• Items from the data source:
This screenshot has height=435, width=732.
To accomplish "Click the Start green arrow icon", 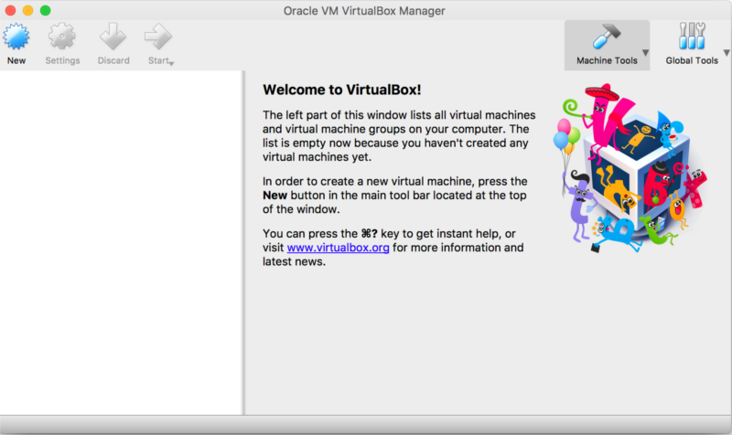I will pos(157,38).
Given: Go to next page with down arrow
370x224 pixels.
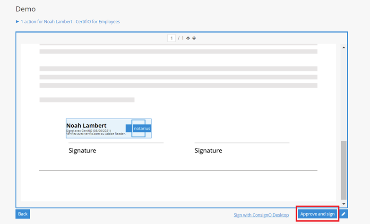Looking at the screenshot, I should (194, 38).
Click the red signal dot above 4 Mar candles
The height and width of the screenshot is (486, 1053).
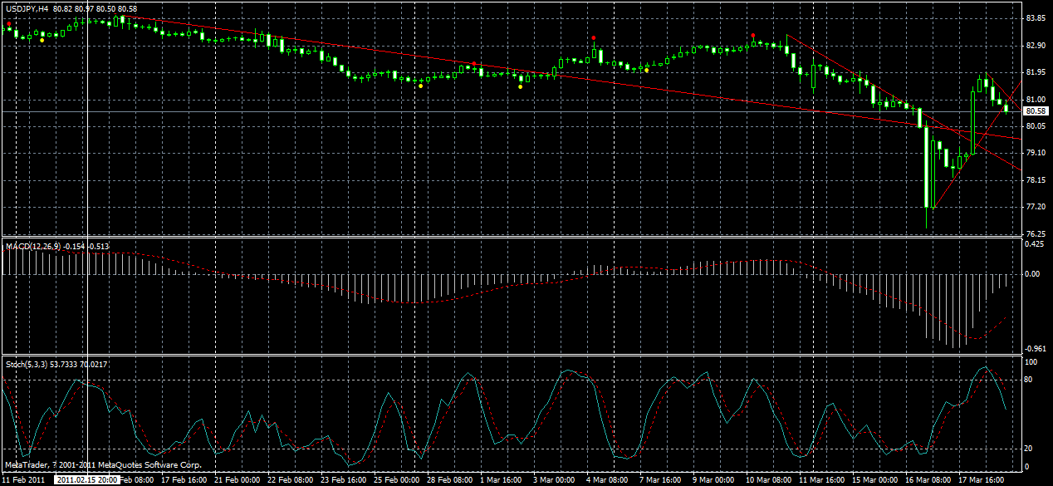pos(594,37)
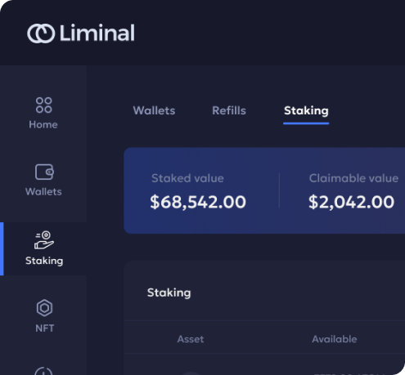This screenshot has width=405, height=375.
Task: Select the wallet icon in the sidebar
Action: (44, 172)
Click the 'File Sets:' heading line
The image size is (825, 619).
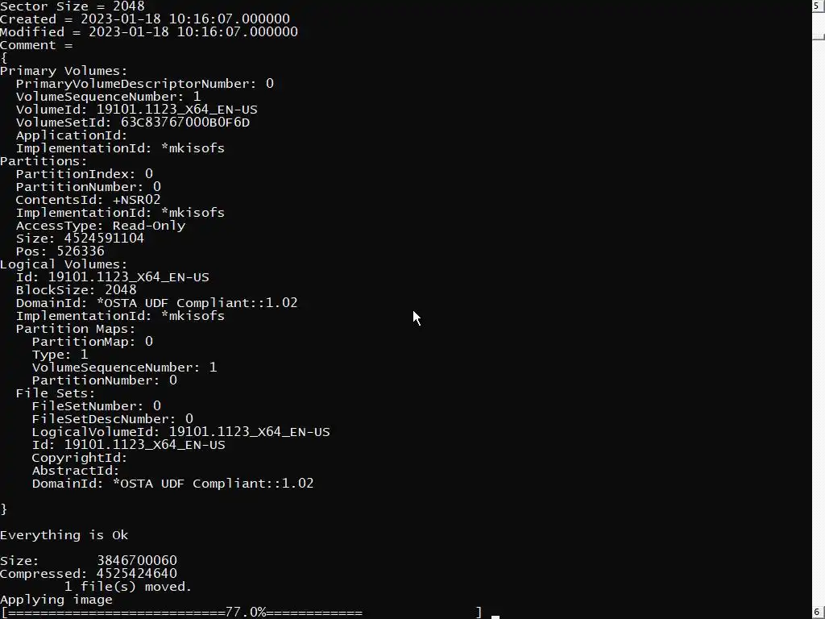click(x=56, y=393)
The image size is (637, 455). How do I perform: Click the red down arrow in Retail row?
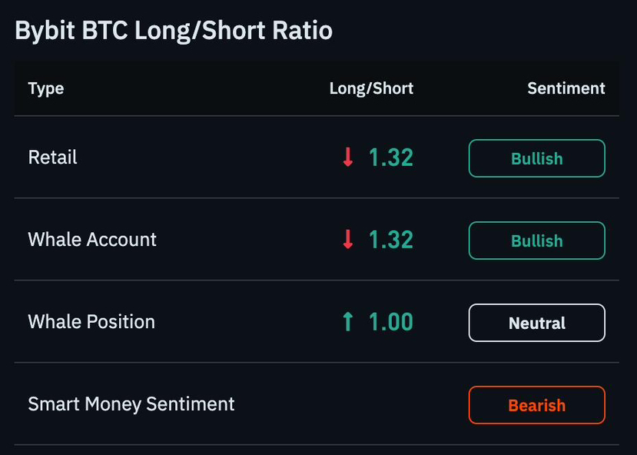pyautogui.click(x=348, y=158)
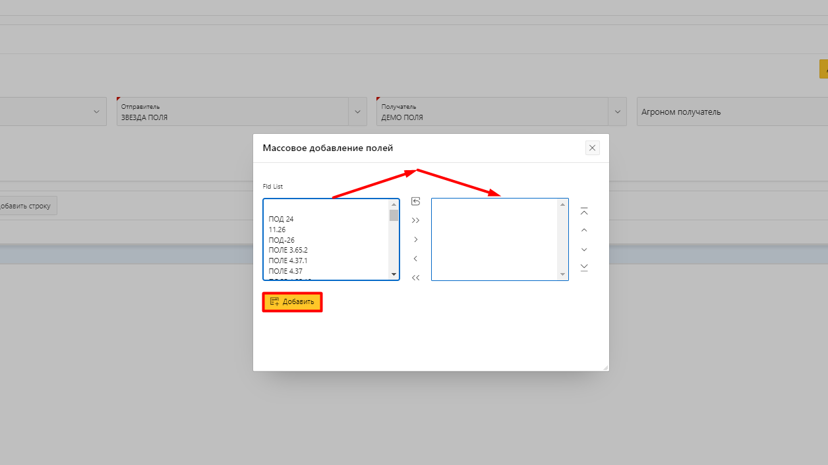Screen dimensions: 828x465
Task: Click the shuttle Reset icon
Action: 415,201
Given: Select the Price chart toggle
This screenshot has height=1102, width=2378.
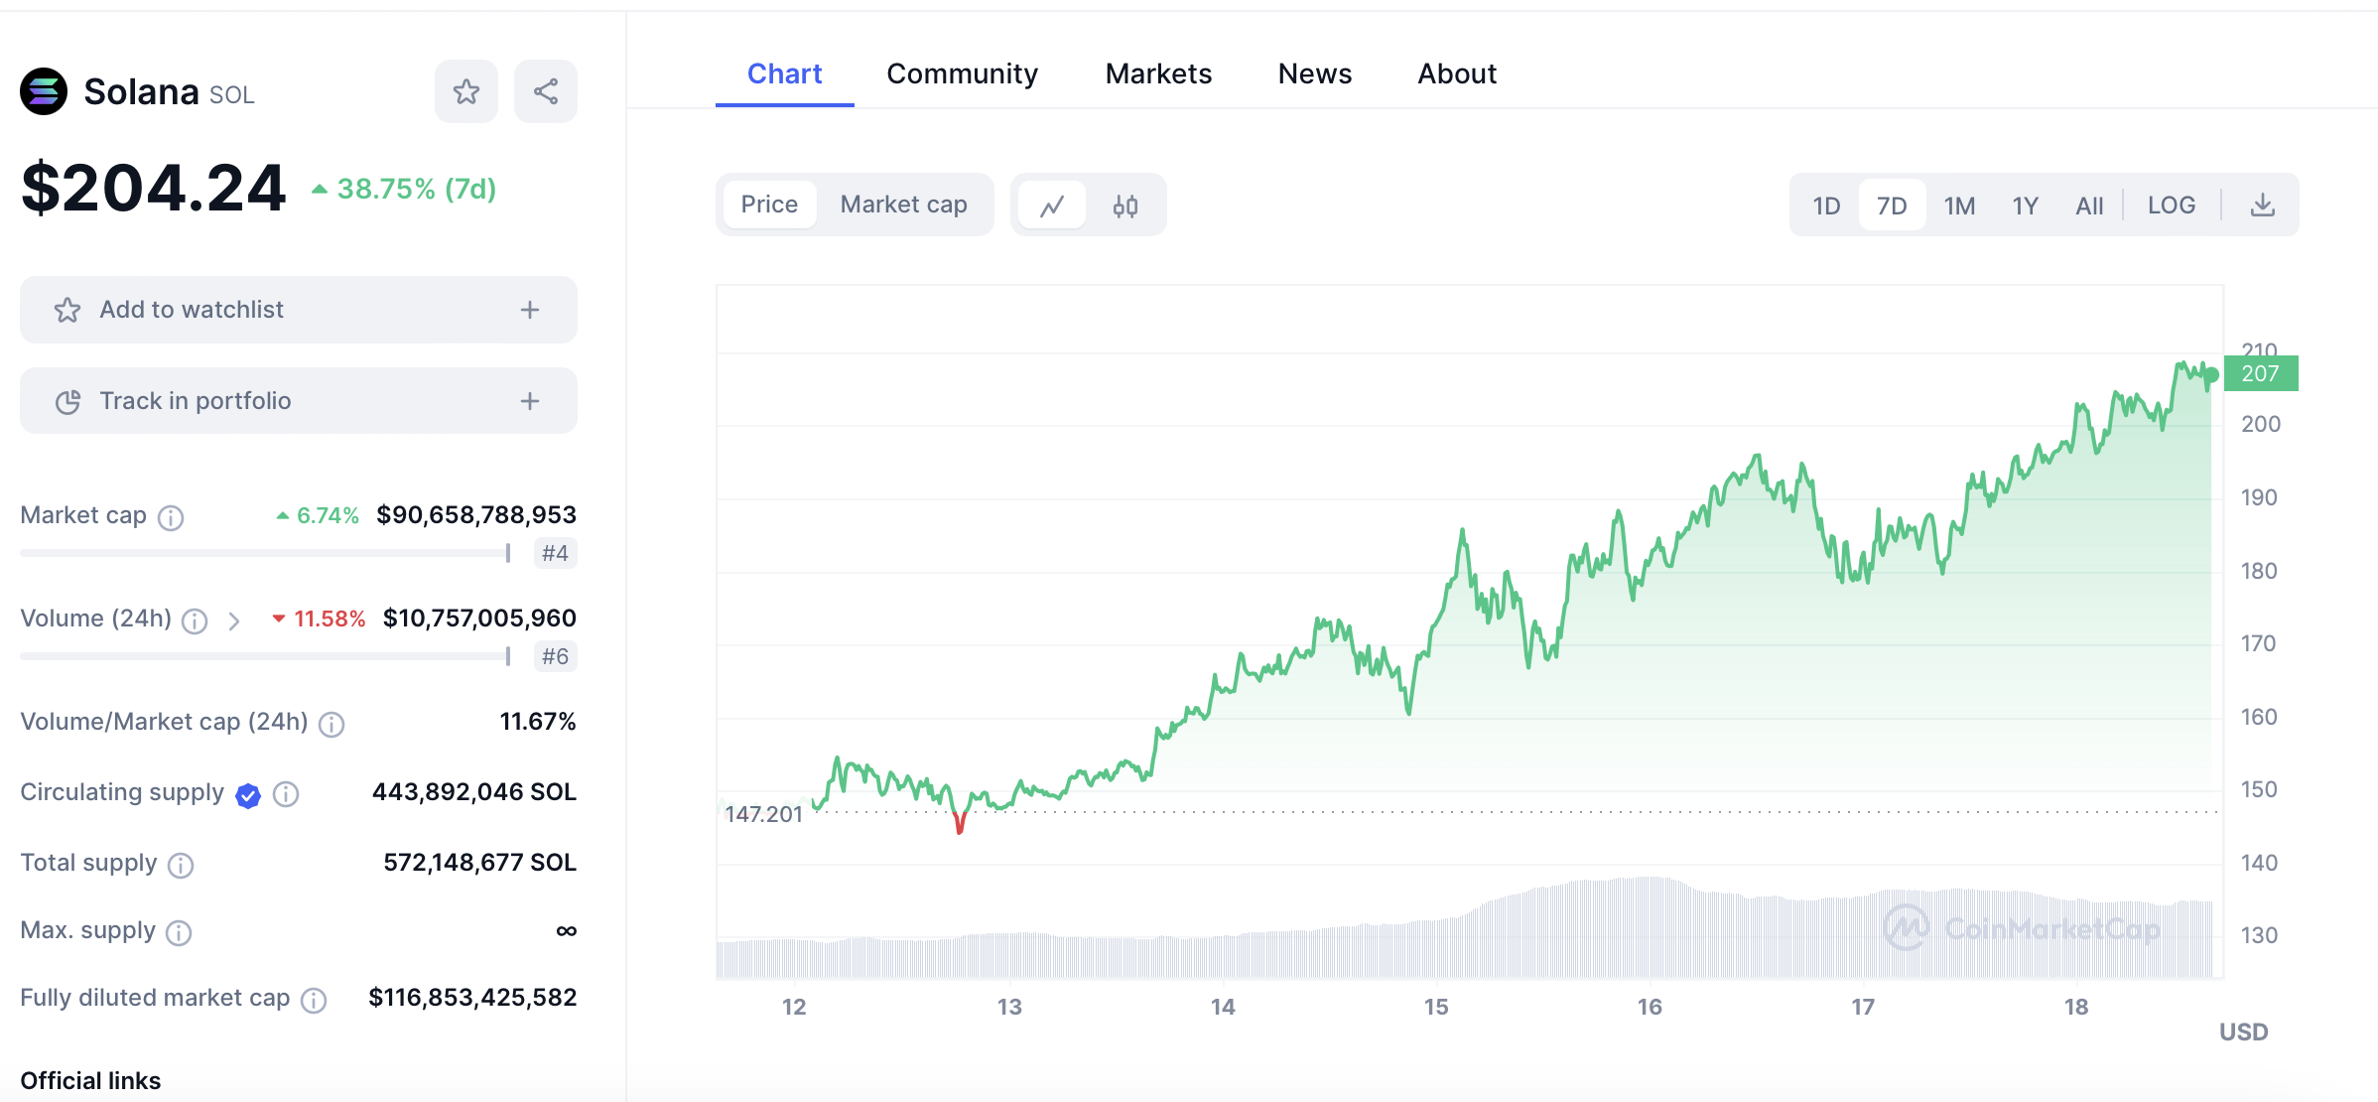Looking at the screenshot, I should click(x=769, y=205).
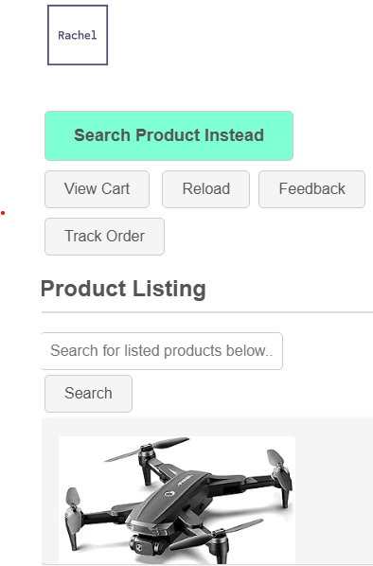Screen dimensions: 373x566
Task: Select Track Order
Action: [x=105, y=237]
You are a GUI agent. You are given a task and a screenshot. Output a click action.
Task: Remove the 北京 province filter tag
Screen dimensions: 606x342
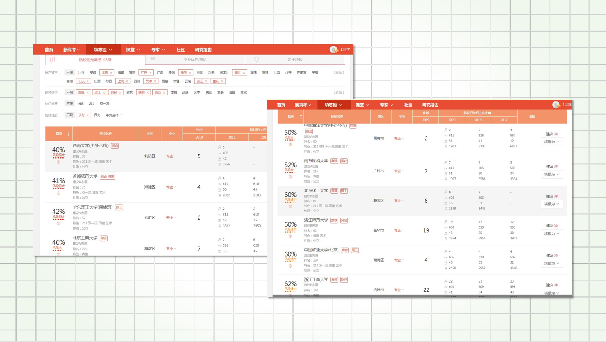[111, 73]
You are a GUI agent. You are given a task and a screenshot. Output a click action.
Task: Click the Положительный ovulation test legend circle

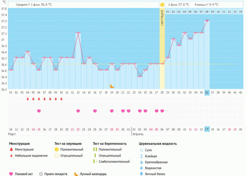pyautogui.click(x=57, y=149)
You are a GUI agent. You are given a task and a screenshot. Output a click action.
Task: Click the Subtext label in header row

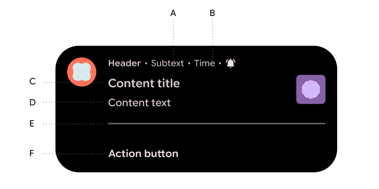click(x=167, y=63)
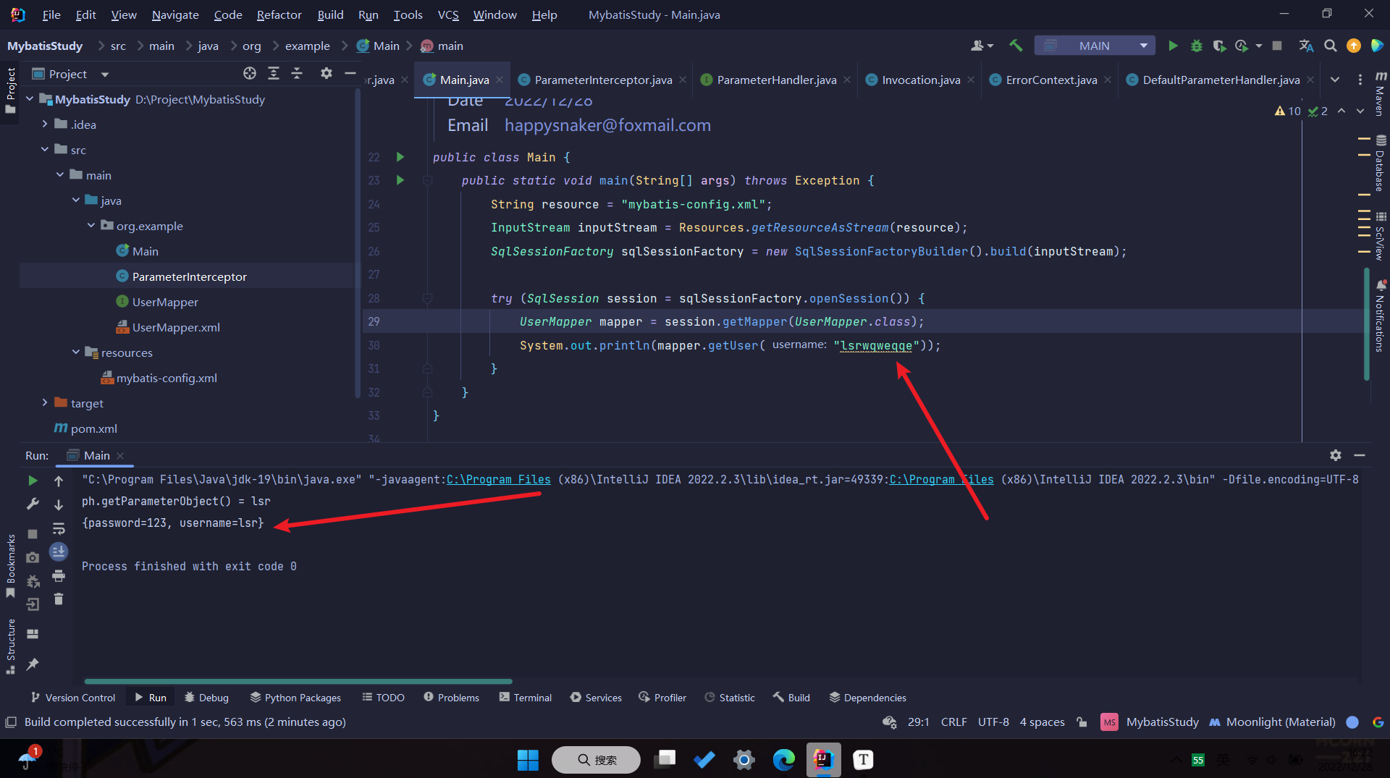Toggle soft-wrap in the Run console
Screen dimensions: 1390x778
click(59, 528)
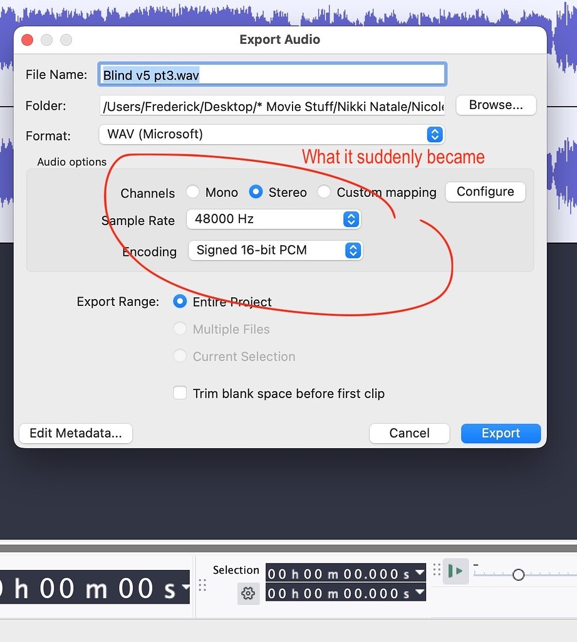The image size is (577, 642).
Task: Click the Browse button for folder selection
Action: [x=496, y=105]
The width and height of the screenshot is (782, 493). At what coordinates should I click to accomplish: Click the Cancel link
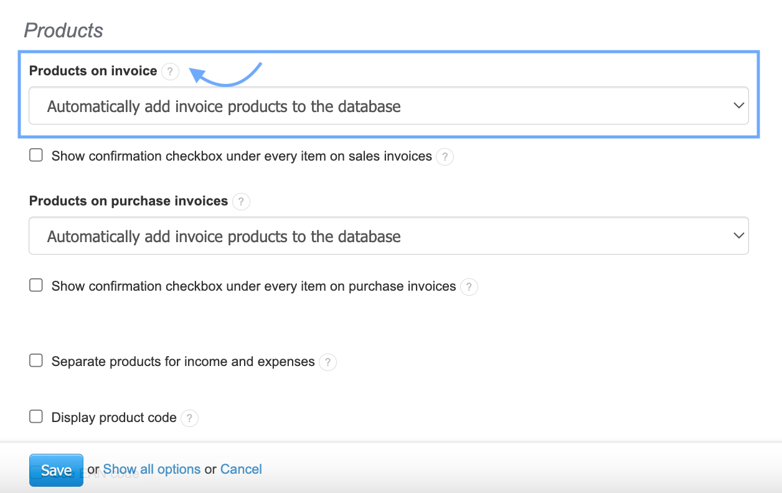tap(241, 469)
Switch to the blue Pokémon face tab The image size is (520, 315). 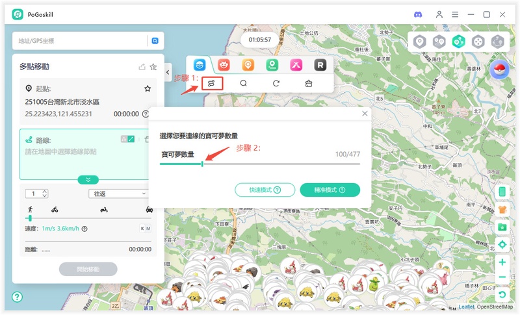point(200,64)
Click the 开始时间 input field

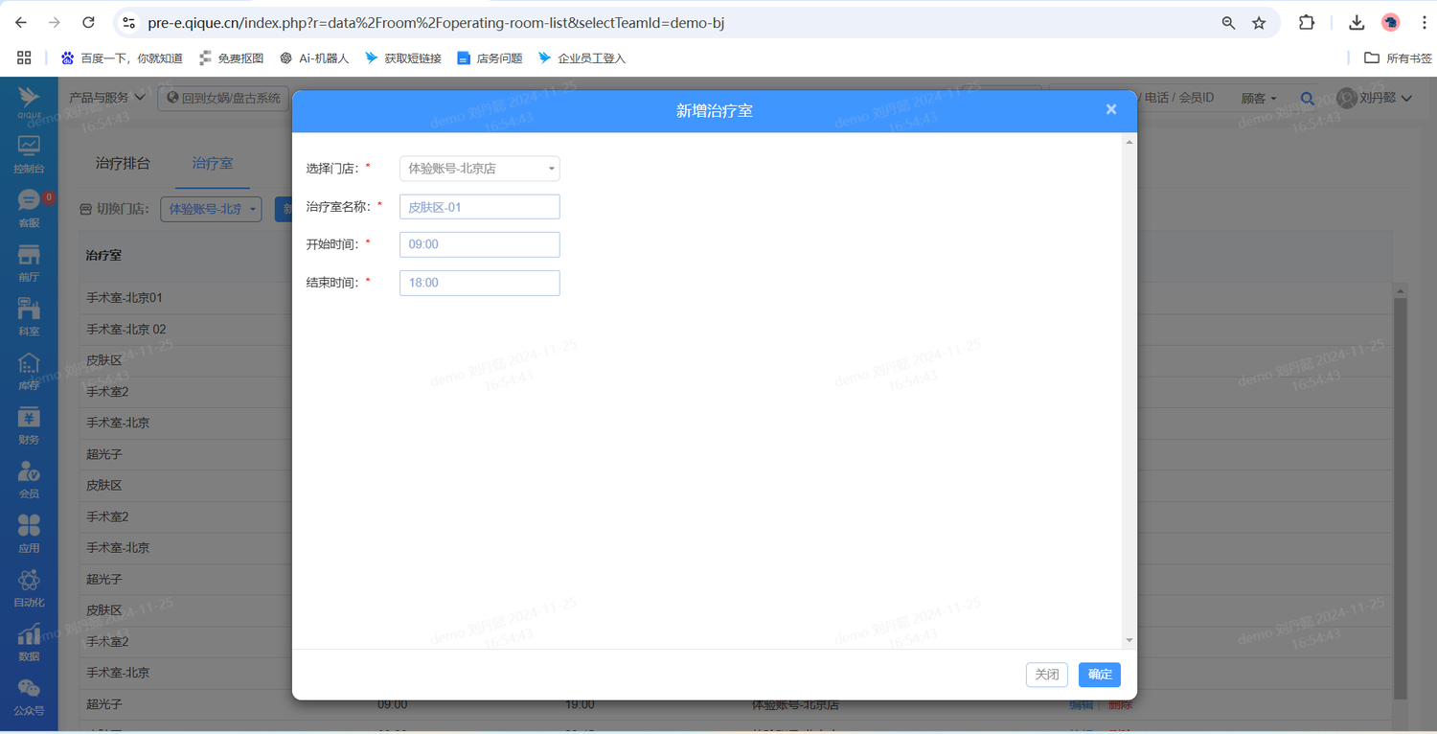point(479,244)
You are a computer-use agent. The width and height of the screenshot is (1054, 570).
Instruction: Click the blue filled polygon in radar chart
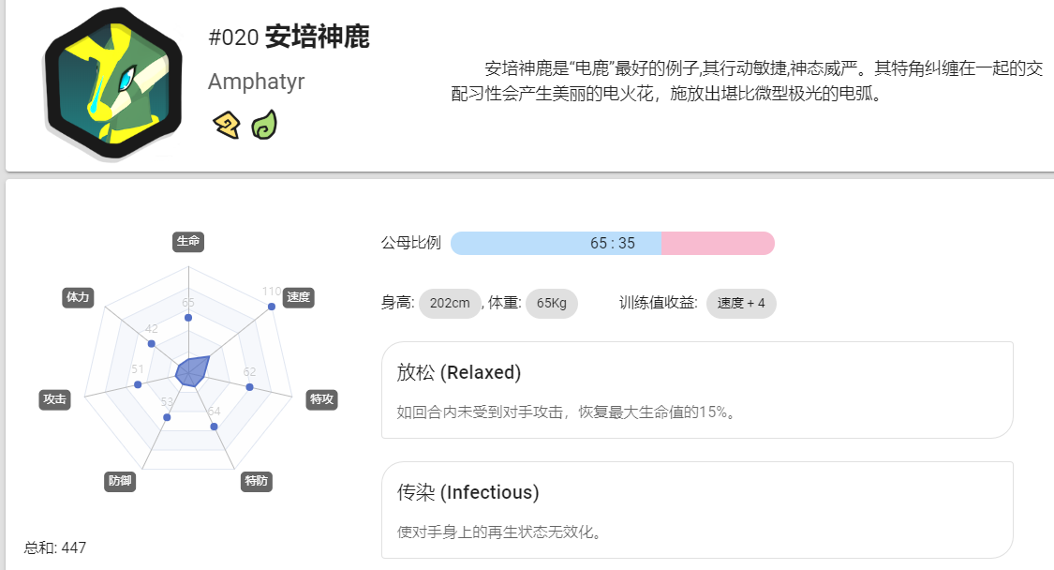click(x=191, y=371)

• Directions for this task:
Arrange the lines starting at the one containing "You are a computer-use" and ending at the last line of the records as a numbered list, skipping any blank lines. Omit the pictures from your answer.

• Solution below:
1. You are a computer-use agent. The width and height of the screenshot is (1054, 570).
2. Instruction: Click the blue filled polygon in radar chart
3. click(x=191, y=371)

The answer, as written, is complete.